課題の内容:
1. 次の散策記のうち、「牛込見附の手前、逓信病院の前」で始まり「見て満足していることだろう。」で終わる部分を、一字も変えずに返してもらえますか?
2. 次の散策記について、以下の問いに答えてください。
(a) 四谷見附は何に設けられた、どの街道の御門ですか?
(b) 靖国神社の境内には、どの門から入っていますか?
(c) 参道に並ぶ屋台は、約何米にわたっていますか?

ページ抜粋:

+---+

ブラブラてくてく東京マラソン(その二、四谷見附~日比谷)

池田 隆

 四谷見附は外堀に設けられた甲州街道の御門である。その石積みの一部がJR四ッ谷駅の傍に残っている。近くに上智大学と雙葉学園の校舎がそそり立つ。桜や山吹、シャガが咲く土手を進むと小道は次第に狭くなり途切れるが、市谷見附からは再びよく整備された外濠公園の遊歩道となる。
 濠は静かに水を湛え、中央線の電車が音を立て疾走する。桜堤と対岸の桜並木が遠方まで伸びている。近くに通う大学生たちが歩道の横にシートを敷き、朝から花見の準備に余念がない。
 牛込見附の手前、逓信病院の前で右手に折れると、与謝野鉄幹と晶子の居住跡の碑が目に留る。警備車や警察官で物々しい朝鮮総連前の坂を上り、靖国神社の境内に北門から入る。
 能舞台横の桜標本木の周囲は人だかりである。大村益次郎の銅像の足元に桜祭りの仮設舞台が設けられ、参道は約二百米にわたり屋台が並び、春を謳歌する人で溢れている。パラオ・ペリリュー島で玉砕を意味する「サクラサクラ」の電信を打った英霊たちもこの平和な光景を見て満足していることだろう。
 大鳥居を出て、歩道橋を渡り、田安門の前に出る。千鳥ヶ淵の西側緑道に向う花見客で立錐の余地もない。行列をかき分け北の丸公園に入る。まだ千鳥ヶ淵の桜に未練を覚え、木立を抜けて濠の東側の土手に上ってみる。普段は人影もない小道だが、穴場を知る連中が集まっている。豪華絢爛な桜を透かして濠に浮かぶボートを眺め、ゆっくり歩を進める。

+---+

[収集データ]
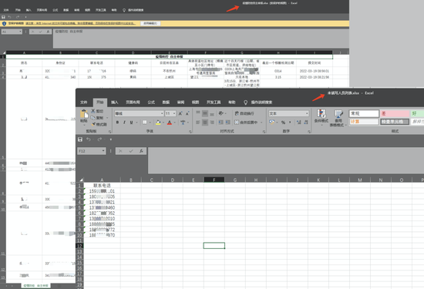The width and height of the screenshot is (424, 289).
Task: Click the yellow fill color swatch
Action: pos(158,123)
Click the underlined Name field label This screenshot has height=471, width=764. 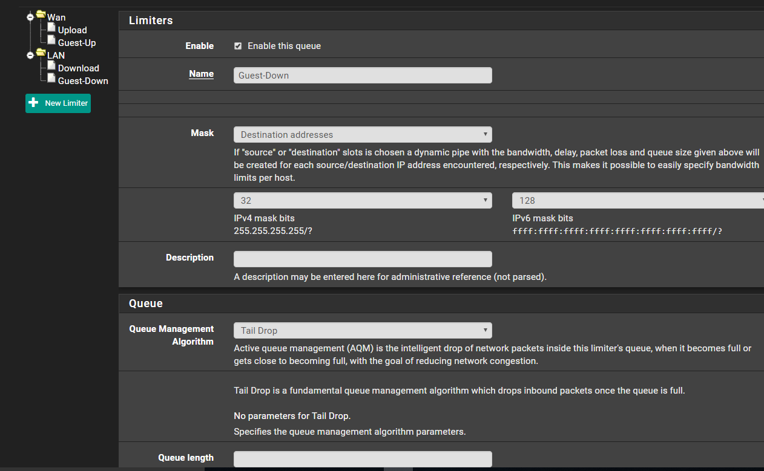[x=201, y=74]
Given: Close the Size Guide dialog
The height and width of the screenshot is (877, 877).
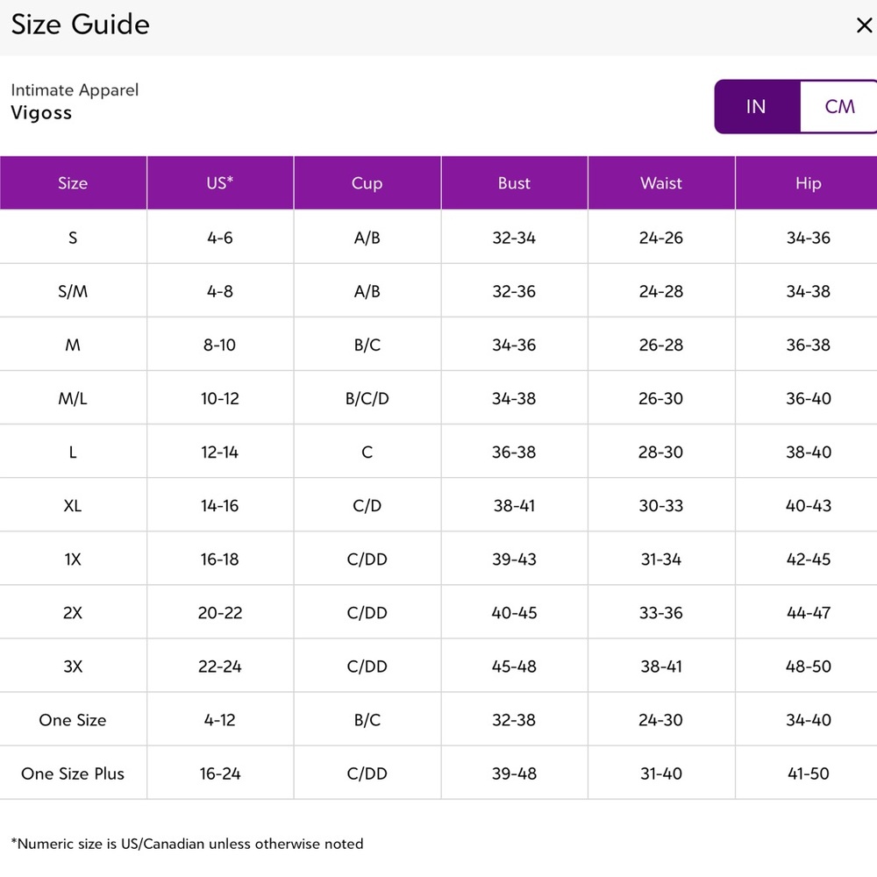Looking at the screenshot, I should click(863, 25).

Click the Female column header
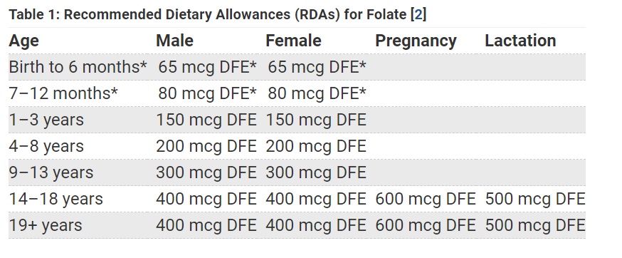293,41
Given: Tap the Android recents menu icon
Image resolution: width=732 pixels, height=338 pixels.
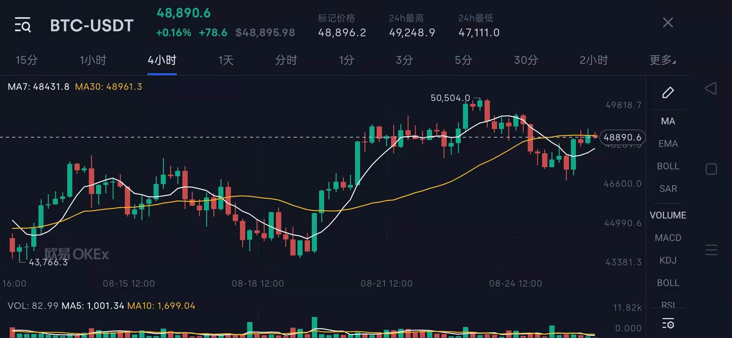Looking at the screenshot, I should pos(711,250).
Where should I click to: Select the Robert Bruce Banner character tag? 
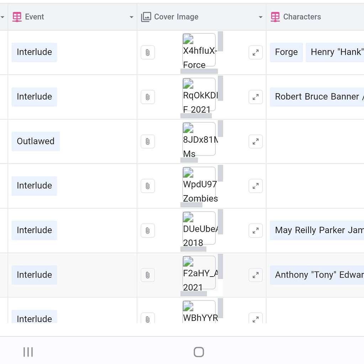[317, 97]
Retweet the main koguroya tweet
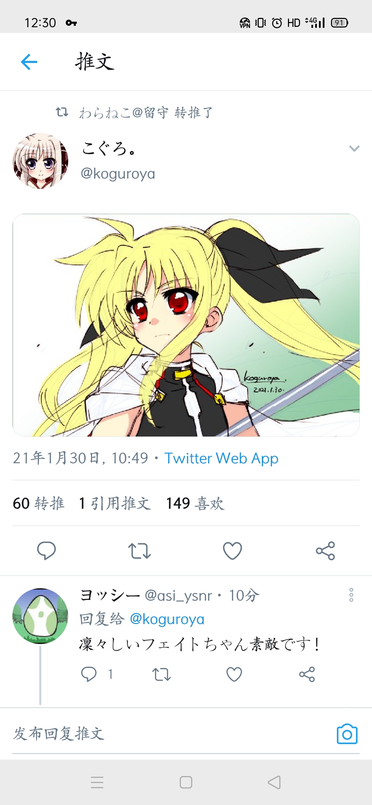The image size is (372, 805). click(x=140, y=550)
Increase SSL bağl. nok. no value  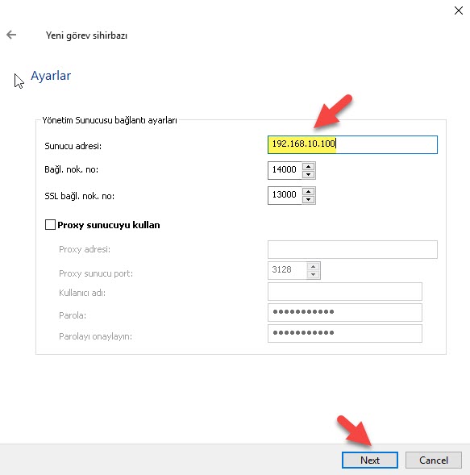point(308,191)
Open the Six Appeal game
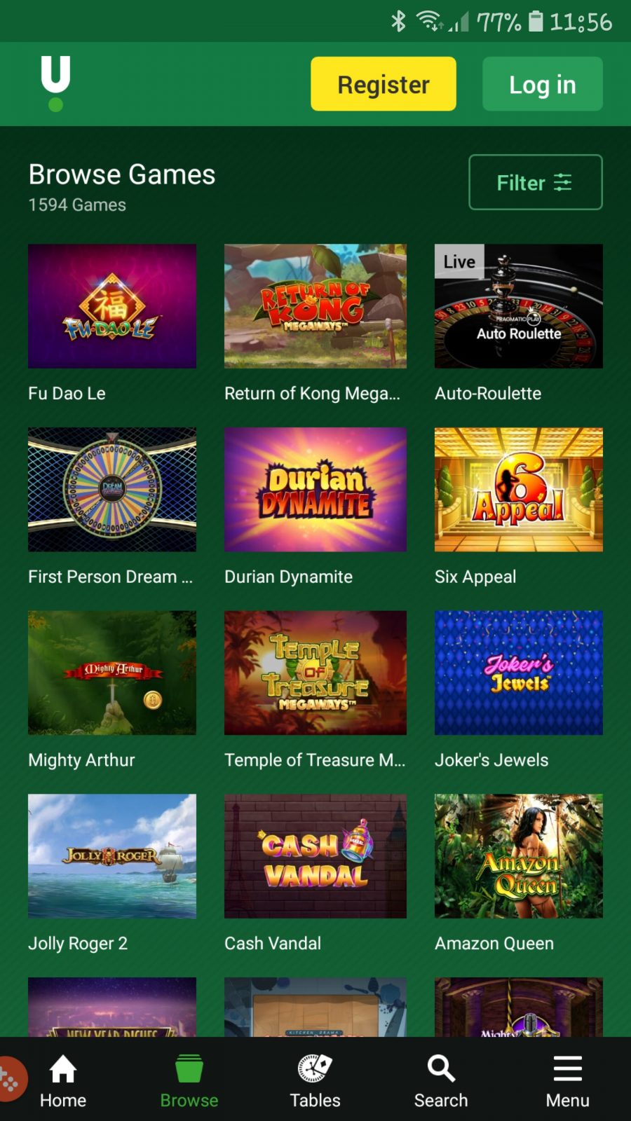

+---+

解答一覧:
1.
牛込見附の手前、逓信病院の前で右手に折れると、与謝野鉄幹と晶子の居住跡の碑が目に留る。警備車や警察官で物々しい朝鮮総連前の坂を上り、靖国神社の境内に北門から入る。
 能舞台横の桜標本木の周囲は人だかりである。大村益次郎の銅像の足元に桜祭りの仮設舞台が設けられ、参道は約二百米にわたり屋台が並び、春を謳歌する人で溢れている。パラオ・ペリリュー島で玉砕を意味する「サクラサクラ」の電信を打った英霊たちもこの平和な光景を見て満足していることだろう。

2.
(a) 外堀に設けられた甲州街道の御門
(b) 北門
(c) 約二百米